35 L’ottavo giorno avrete una solenne raunanza; non farete alcuna opera servile,
Op de achtste dag moet ge een feestvergadering houden, en moogt ge geen slafelijke arbeid verrichten.
36 e offrirete come olocausto, come sacrifizio fatto mediante il fuoco, di soave odore all’Eterno, un giovenco, un montone, sette agnelli dell’anno, senza difetti,
Dan moet ge als heerlijk geurend vuuroffer aan Jahweh een brandoffer opdragen van een stier, een ram, en zeven eenjarige lammeren, gave dieren;
37 con le loro oblazioni e le loro libazioni per il giovenco, il montone e gli agnelli, secondo il loro numero, seguendo le regole stabilite;
verder het spijsoffer en de plengoffers, die volgens voorschrift bij den stier, den ram en ieder van de lammeren horen;
38 e un capro, come sacrifizio per il peccato, oltre l’olocausto perpetuo, la sua oblazione e la sua libazione.
bovendien een bok als zondeoffer, behalve nog het dagelijkse brandoffer en het daarbij horende spijs- en plengoffer.
39 Tali sono i sacrifizi che offrirete all’Eterno nelle vostre solennità, oltre i vostri voti e le vostre offerte volontarie, sia che si tratti de’ vostri olocausti o delle vostre oblazioni o delle vostre libazioni o de’ vostri sacrifizi di azioni di grazie”.
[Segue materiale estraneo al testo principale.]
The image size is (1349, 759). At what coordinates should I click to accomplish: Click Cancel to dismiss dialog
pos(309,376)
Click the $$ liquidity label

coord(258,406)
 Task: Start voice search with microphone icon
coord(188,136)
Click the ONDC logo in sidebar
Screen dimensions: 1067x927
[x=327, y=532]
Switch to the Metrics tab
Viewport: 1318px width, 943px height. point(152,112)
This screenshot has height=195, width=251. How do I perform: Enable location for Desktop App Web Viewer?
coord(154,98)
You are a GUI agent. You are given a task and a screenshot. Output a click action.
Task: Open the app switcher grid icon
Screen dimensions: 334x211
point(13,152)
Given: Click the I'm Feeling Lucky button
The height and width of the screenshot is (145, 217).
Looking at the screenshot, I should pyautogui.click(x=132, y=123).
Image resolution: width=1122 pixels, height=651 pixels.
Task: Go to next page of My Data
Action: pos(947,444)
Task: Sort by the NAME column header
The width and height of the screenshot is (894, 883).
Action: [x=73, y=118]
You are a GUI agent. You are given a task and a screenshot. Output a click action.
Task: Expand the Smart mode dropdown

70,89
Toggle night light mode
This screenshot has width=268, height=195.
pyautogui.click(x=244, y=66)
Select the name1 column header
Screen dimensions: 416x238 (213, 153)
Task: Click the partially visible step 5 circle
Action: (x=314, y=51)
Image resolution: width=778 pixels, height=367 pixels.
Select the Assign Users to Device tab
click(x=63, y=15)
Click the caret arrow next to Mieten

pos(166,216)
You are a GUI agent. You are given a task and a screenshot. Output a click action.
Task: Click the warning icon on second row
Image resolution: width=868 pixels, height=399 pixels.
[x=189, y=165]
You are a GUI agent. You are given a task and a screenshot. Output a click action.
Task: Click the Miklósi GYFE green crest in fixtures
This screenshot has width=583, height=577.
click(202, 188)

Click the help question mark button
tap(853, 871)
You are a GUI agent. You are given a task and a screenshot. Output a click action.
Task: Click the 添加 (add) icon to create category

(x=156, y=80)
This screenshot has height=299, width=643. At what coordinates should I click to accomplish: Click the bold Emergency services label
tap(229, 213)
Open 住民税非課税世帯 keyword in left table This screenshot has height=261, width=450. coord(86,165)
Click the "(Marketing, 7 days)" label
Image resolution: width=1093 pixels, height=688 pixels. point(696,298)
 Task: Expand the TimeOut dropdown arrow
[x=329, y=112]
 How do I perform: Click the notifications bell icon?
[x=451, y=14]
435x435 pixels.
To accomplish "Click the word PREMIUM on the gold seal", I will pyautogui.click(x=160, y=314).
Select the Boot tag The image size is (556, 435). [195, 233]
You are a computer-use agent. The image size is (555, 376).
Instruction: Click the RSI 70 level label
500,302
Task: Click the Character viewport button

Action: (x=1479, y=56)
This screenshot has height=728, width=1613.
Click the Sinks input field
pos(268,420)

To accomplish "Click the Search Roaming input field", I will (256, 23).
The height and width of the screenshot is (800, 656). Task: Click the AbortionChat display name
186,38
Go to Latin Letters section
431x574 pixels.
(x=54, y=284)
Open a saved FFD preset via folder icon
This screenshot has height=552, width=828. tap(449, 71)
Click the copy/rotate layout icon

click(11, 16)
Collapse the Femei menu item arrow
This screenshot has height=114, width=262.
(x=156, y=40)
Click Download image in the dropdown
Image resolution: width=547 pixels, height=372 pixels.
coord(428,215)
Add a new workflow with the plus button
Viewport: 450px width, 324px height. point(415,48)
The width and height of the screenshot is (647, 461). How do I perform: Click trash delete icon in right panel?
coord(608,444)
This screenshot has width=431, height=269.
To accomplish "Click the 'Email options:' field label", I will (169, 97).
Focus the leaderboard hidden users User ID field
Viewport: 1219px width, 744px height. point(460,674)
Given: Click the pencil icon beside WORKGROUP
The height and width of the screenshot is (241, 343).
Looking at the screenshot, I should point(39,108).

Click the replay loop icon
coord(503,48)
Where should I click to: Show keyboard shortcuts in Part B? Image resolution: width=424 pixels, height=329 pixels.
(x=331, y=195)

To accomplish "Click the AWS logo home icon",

Dit moet ge Jahweh op uw feestdagen offeren, behalve uw brand-, spijs-, pleng- en vredeoffers, die uw gelofteoffers of vrijwillige gaven vormen.
40 E Mosè riferì ai figliuoli d’Israele tutto quello che l’Eterno gli aveva ordinato.
En Moses bracht de Israëlieten alles nauwkeurig over, wat Jahweh hem bevolen had.